Stuart Hall had a sort of revolutionary fire in his soul. He gave the lie in some senses to that idea of Gil Scott-Heron’s, that “the revolution will not be televised”. I grew up in Tottenham in the 1970s and early 1980s, my mother worked nights and I would often be up late watching the Open University TV programmes that came on after the regular channels finished. Stuart was broadcasting in the age of Alf Garnett and Love Thy Neighbour and contradicting every single stereotype that they presented. I grew up without a father, and was completely fascinated by this powerful, highly articulate male talking softly to me at a time when I probably should have been in bed.
There was, above all, a tremendous modernity and countercultural excitement to Stuart’s language – a modernity that challenged everything I was hearing in school, on the news, and in everyday life. There is a generation of social workers, teachers, academics, media studies students, political activists and many others who lived and breathed those OU courses, who were deeply influenced by him.
I met Stuart and got to know him well when I became an MP. He sought me out, and would come to the Commons for tea. We had a lot of contact when I was culture minister and he was chair of Rivington Place – the east London cultural institution he championed devoted to black archives, photography and art. I was very pleased to help him with support and funding for that fantastic project. He seemed proud that I was the minister at the time and instinctively understood the need for projects like these.
Stuart became a paternal kind of presence in my life. He had a quiet but affecting voice and an incredible authority and rigour of thought. He was not a didactic, authoritarian figure, but came across as a very open individual, a lover of jazz and of art, as well as politics. He was a guiding influence, authoritative and thought-provoking but always incredibly well-mannered. He wouldn’t raise his voice because that wasn’t the done thing. Stuart would listen hard to what you said and question everything. He was very quick to pick up the phone after the 2011 riots, for example, and gently question me on aspects of my response that he disagreed with.

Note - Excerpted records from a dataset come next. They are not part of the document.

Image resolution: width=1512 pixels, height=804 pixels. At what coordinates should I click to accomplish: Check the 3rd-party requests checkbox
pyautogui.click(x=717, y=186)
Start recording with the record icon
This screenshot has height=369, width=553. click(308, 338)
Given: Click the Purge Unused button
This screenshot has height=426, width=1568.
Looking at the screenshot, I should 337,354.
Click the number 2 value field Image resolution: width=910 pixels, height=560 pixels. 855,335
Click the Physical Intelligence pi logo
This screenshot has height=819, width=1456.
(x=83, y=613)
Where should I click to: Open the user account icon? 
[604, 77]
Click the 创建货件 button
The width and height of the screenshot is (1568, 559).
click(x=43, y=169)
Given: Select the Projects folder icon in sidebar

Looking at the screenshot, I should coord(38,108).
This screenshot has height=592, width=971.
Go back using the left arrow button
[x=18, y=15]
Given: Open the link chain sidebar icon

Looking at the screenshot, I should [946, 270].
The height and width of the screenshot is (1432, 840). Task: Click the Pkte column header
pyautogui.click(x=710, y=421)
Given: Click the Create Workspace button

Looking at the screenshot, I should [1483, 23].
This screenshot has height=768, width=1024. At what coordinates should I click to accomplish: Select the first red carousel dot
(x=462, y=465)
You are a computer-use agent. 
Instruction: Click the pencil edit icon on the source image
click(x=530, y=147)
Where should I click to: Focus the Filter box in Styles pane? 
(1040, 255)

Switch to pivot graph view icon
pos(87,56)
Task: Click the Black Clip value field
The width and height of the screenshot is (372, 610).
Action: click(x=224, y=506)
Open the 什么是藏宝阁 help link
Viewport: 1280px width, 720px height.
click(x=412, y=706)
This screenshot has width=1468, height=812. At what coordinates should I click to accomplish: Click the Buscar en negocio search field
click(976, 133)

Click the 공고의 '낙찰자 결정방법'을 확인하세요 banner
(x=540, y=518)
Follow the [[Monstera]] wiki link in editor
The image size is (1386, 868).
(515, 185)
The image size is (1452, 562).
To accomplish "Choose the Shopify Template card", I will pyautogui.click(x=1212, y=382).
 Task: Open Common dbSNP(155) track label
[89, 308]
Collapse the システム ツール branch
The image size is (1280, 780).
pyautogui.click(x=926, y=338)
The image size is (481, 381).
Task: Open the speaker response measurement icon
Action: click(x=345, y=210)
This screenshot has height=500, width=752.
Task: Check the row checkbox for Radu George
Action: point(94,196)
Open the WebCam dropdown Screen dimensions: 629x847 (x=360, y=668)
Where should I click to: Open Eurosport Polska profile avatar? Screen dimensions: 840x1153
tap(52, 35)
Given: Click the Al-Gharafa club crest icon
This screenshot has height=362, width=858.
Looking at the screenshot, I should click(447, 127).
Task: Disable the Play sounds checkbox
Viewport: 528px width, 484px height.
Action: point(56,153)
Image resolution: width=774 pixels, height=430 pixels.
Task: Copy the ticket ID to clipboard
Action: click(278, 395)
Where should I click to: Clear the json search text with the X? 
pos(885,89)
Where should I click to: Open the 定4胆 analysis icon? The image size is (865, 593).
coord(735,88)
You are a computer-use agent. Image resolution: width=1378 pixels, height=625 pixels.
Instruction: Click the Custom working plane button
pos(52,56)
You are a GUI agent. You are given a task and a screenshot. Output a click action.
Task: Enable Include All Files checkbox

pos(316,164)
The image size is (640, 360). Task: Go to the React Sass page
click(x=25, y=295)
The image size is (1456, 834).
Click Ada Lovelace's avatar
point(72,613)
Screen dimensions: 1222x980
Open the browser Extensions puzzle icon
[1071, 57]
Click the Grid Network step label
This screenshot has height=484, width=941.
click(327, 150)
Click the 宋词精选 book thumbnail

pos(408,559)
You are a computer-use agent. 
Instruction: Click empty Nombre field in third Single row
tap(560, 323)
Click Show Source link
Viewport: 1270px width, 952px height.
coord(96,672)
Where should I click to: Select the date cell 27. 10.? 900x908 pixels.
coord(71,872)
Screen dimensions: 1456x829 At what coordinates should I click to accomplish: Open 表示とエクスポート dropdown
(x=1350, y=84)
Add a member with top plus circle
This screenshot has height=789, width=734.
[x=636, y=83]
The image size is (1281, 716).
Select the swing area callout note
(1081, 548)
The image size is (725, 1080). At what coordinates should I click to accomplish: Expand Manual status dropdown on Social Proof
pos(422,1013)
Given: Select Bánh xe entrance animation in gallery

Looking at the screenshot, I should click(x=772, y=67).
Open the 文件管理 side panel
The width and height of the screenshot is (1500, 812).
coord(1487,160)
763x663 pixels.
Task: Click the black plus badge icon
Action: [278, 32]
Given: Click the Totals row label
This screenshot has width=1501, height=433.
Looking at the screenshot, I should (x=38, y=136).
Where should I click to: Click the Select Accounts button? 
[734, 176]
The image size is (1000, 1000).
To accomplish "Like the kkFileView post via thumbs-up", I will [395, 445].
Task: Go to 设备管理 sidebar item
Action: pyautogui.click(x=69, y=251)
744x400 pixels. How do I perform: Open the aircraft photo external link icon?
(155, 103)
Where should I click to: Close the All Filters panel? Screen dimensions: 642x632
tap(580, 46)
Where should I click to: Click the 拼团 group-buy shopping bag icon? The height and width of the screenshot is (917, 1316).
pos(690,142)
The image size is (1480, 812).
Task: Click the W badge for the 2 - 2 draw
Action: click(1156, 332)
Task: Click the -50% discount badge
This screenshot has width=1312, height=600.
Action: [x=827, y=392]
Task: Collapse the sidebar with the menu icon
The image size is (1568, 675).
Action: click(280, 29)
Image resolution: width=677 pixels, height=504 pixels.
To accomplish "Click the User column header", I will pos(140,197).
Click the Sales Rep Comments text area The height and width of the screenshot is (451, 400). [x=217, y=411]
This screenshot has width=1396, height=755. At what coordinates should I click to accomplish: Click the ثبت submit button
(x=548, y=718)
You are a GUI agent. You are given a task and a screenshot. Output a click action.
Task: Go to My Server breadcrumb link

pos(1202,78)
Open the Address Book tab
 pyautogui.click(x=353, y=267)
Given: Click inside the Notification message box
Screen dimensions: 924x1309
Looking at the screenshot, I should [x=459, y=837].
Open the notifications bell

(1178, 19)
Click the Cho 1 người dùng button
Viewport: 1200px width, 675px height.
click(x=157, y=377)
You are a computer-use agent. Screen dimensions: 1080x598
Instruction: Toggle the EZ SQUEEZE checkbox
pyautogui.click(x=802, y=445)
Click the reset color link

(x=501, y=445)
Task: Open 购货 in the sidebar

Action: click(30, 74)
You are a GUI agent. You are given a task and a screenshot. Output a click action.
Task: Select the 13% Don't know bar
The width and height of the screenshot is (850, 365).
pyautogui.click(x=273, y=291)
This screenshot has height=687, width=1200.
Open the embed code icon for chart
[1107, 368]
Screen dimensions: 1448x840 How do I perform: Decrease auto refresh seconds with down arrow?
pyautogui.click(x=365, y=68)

Being born in Jamaica gave Stuart a totally different perspective on Britain, his adopted home. He was acutely aware of his own mixed heritage: African, Portuguese, West Indian, Jewish, British, and that context made his critique of otherness extremely personal.
History will be generous to Stuart as a public intellectual and polymath. In the theatre of academic greats, I would place him alongside Eric Hobsbawm and Ralph Miliband. His work was inter-disciplinary and leaves a strong legacy in the fields of cultural studies, media, anthropology, social history, and gender studies – a remarkable contribution to how we now analyse the world around us. He gave us the idea of multiculturalism as we understand it, of multiple identities. He not only coined the term “Thatcherism”, but he wrote the seminal deconstruction of it before Thatcher even came to power. He offered, too, the sharpest critique of the problems with British socialism that allowed Thatcherism to prosper. Much of that work formed the basis of New Labour, of which, of course, he later also became very critical.
Stuart’s memorial service at the end of November was, naturally, a very moving celebration of a remarkable life. His daughter paid him a wonderful tribute as a father and a soulmate, and intellectual colleagues, artists and writers, those whom he had taught and inspired and guided from across the world, joined to pay him full and heartfelt tribute. It felt a privilege to be there. Who could ask for more?